Some half a million Argentines claim Irish decent. Most Irish immigrants arrived in Argentina after 1830 and largely came from just two places: the area around the Longford-Westmeath border and Wexford.
The narrow geographical spread is the result largely of two midlands men, John Mooney and Patrick Bookey, who wrote home from Argentina of the opportunities in the vast Pampas farms. Even today, it is not uncommon to hear Argentines speaking English with a midlands accent.
Nineteenth-century emigrants generally settled in overwhelmingly Irish communities. Many children attended industrial schools set up by Father Fahy, a chaplain originally from Loughrea.
The Irish in Argentina were not just farmers and priests. William Brown, the son of a Foxford peasant, founded the Argentine navy and played a key role in the successful battle for independence from Spain at the start of the 19th century.
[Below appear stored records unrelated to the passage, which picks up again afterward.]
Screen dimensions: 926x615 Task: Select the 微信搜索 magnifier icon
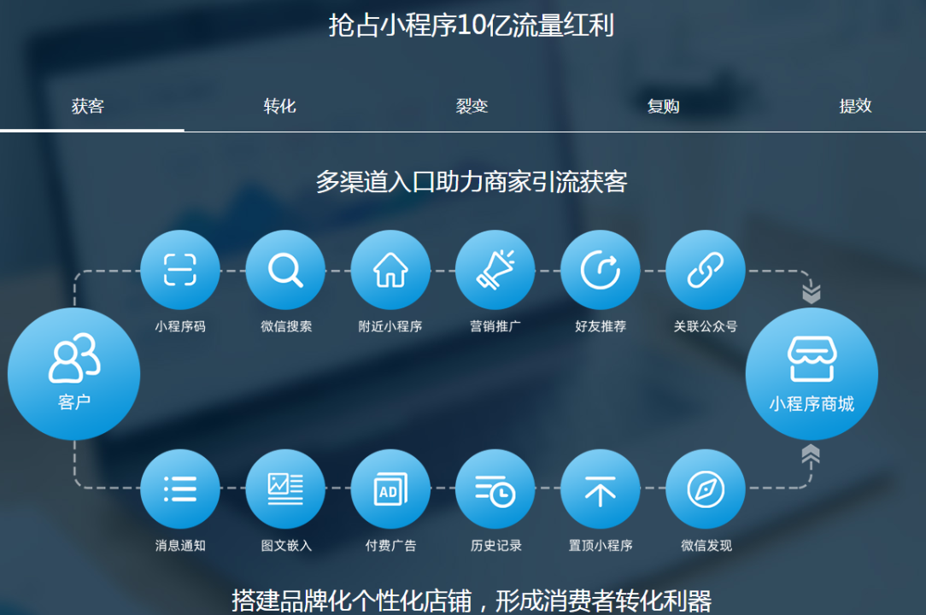pos(285,270)
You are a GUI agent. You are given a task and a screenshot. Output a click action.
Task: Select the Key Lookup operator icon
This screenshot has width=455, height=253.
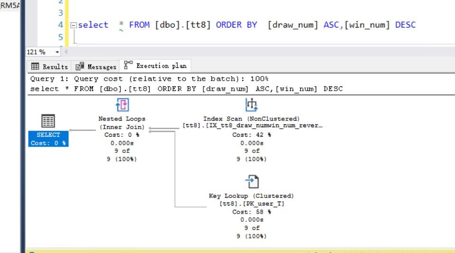tap(251, 182)
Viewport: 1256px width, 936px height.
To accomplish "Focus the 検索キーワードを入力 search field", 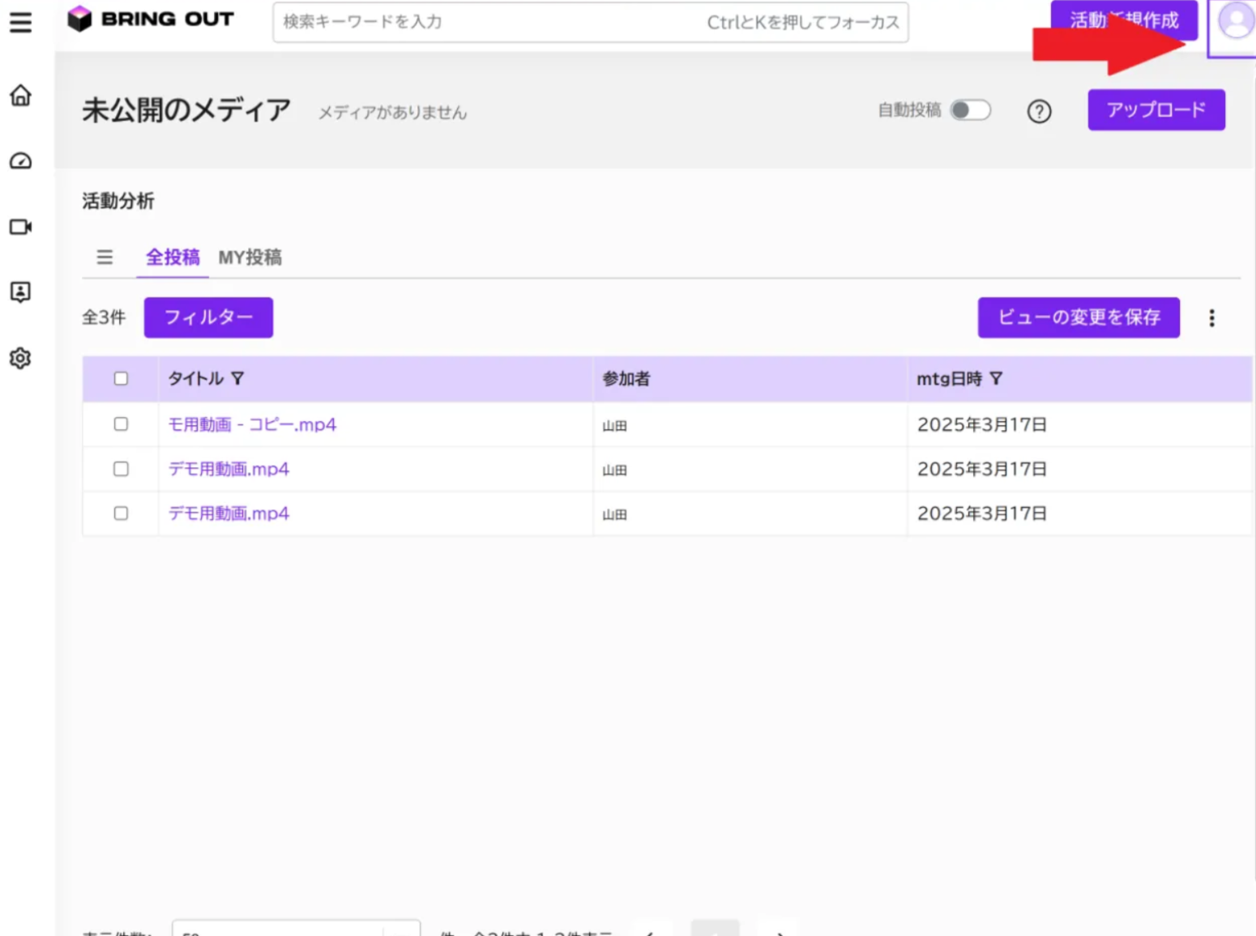I will tap(590, 22).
This year, 2016, marks the bicentenary of Argentine independence. The Argentine Irish also played a role in our centenary this year: the first person to raise the Tricolour outside the GPO in 1916, Eamon Bulfin, was born in Buenos Aires in 1892. By then Irish emigration had started to decline, prompted by the ill-fated Dresden Affair three years earlier.
The Irish influence has not disappeared completely. The Southern Cross styles itself as the oldest newspaper anywhere in the world catering for the Irish Diaspora.
But nowadays the Irish are very much integrated into Argentinian life. "We are no longer Irish, we are Argentines of Irish descent," says Dr Guillermo MacLoughlin, the Southern Cross's 14th editor since it was established in 1875.
The internet has made it easier for the Irish in Argentina to connect with distant relatives back home. Martin Arbeletche Scott, whose great-great-grandfather came from Dublin, recently discovered that he is related to Dublin southeast Fine Gael TD Eoghan Murphy. "I feel my Irishness," says Scott.